**PROBLEM TO WORK ON**
An exact reproduction of all the entries is what the answer must contain.

**PROVIDED ENTRIES**
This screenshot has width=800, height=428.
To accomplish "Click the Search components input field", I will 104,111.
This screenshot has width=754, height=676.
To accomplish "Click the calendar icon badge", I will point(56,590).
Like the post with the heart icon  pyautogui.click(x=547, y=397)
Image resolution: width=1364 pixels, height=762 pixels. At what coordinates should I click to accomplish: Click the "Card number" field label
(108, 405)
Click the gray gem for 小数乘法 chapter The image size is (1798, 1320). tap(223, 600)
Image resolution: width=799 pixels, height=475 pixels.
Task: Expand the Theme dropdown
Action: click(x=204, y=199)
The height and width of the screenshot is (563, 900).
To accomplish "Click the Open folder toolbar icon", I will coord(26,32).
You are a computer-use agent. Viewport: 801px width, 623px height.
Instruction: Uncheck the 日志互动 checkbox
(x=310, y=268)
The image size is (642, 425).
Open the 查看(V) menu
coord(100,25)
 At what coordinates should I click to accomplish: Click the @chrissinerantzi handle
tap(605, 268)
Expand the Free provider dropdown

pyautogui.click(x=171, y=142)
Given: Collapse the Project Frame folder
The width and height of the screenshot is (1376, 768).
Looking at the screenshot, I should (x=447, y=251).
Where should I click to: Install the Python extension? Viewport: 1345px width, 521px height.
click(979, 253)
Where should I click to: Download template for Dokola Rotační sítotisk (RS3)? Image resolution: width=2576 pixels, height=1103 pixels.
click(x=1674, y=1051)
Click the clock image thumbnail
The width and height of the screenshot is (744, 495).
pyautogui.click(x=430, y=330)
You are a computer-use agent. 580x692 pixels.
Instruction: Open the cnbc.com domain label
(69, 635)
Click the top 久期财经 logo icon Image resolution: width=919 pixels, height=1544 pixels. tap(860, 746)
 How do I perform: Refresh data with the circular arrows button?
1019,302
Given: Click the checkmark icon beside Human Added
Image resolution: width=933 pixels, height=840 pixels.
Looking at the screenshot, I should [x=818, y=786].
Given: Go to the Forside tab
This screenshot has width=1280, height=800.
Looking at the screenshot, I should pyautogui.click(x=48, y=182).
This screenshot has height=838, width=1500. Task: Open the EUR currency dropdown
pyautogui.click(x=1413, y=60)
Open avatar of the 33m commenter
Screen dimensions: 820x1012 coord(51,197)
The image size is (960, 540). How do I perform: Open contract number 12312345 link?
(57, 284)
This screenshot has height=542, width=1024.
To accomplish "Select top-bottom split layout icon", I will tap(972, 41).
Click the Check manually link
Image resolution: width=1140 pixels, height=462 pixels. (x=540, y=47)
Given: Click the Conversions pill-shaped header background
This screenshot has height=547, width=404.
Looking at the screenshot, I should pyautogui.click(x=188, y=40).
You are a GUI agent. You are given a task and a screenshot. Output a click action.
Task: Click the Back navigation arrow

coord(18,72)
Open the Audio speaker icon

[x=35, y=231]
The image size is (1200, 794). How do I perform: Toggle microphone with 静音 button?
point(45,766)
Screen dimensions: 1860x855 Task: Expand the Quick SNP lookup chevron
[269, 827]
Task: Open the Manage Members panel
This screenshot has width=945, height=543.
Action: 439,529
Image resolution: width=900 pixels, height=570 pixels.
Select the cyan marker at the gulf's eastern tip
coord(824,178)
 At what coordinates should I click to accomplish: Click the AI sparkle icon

**EXERCISE RESPONSE**
This screenshot has width=800, height=428.
To accomplish "Click the Search components input field", I will 104,111.
This screenshot has width=754, height=676.
To accomplish "Click the calendar icon badge", I will point(56,590).
Like the post with the heart icon  pyautogui.click(x=547, y=397)
Image resolution: width=1364 pixels, height=762 pixels. At what coordinates should I click to accomplish: Click the "Card number" field label
(108, 405)
Click the gray gem for 小数乘法 chapter The image size is (1798, 1320). tap(223, 600)
Image resolution: width=799 pixels, height=475 pixels.
Task: Expand the Theme dropdown
Action: click(x=204, y=199)
The height and width of the screenshot is (563, 900).
To accomplish "Click the Open folder toolbar icon", I will coord(26,32).
You are a computer-use agent. Viewport: 801px width, 623px height.
Instruction: Uncheck the 日志互动 checkbox
(x=310, y=268)
The image size is (642, 425).
Open the 查看(V) menu
coord(100,25)
 At what coordinates should I click to accomplish: Click the @chrissinerantzi handle
tap(605, 268)
Expand the Free provider dropdown

pyautogui.click(x=171, y=142)
Given: Collapse the Project Frame folder
The width and height of the screenshot is (1376, 768).
Looking at the screenshot, I should (x=447, y=251).
Where should I click to: Install the Python extension? Viewport: 1345px width, 521px height.
click(979, 253)
Where should I click to: Download template for Dokola Rotační sítotisk (RS3)? Image resolution: width=2576 pixels, height=1103 pixels.
click(x=1674, y=1051)
Click the clock image thumbnail
The width and height of the screenshot is (744, 495).
pyautogui.click(x=430, y=330)
You are a computer-use agent. 580x692 pixels.
Instruction: Open the cnbc.com domain label
(69, 635)
Click the top 久期财经 logo icon Image resolution: width=919 pixels, height=1544 pixels. tap(860, 746)
 How do I perform: Refresh data with the circular arrows button?
1019,302
Given: Click the checkmark icon beside Human Added
Image resolution: width=933 pixels, height=840 pixels.
Looking at the screenshot, I should [x=818, y=786].
Given: Go to the Forside tab
This screenshot has width=1280, height=800.
Looking at the screenshot, I should pyautogui.click(x=48, y=182).
This screenshot has height=838, width=1500. Task: Open the EUR currency dropdown
pyautogui.click(x=1413, y=60)
Open avatar of the 33m commenter
Screen dimensions: 820x1012 coord(51,197)
The image size is (960, 540). How do I perform: Open contract number 12312345 link?
(57, 284)
This screenshot has height=542, width=1024.
To accomplish "Select top-bottom split layout icon", I will tap(972, 41).
Click the Check manually link
Image resolution: width=1140 pixels, height=462 pixels. (x=540, y=47)
Given: Click the Conversions pill-shaped header background
This screenshot has height=547, width=404.
Looking at the screenshot, I should pyautogui.click(x=188, y=40).
You are a GUI agent. You are given a task and a screenshot. Output a click action.
Task: Click the Back navigation arrow

coord(18,72)
Open the Audio speaker icon

[x=35, y=231]
The image size is (1200, 794). How do I perform: Toggle microphone with 静音 button?
point(45,766)
Screen dimensions: 1860x855 Task: Expand the Quick SNP lookup chevron
[269, 827]
Task: Open the Manage Members panel
This screenshot has width=945, height=543.
Action: 439,529
Image resolution: width=900 pixels, height=570 pixels.
Select the cyan marker at the gulf's eastern tip
coord(824,178)
 At what coordinates should I click to accomplish: Click the AI sparkle icon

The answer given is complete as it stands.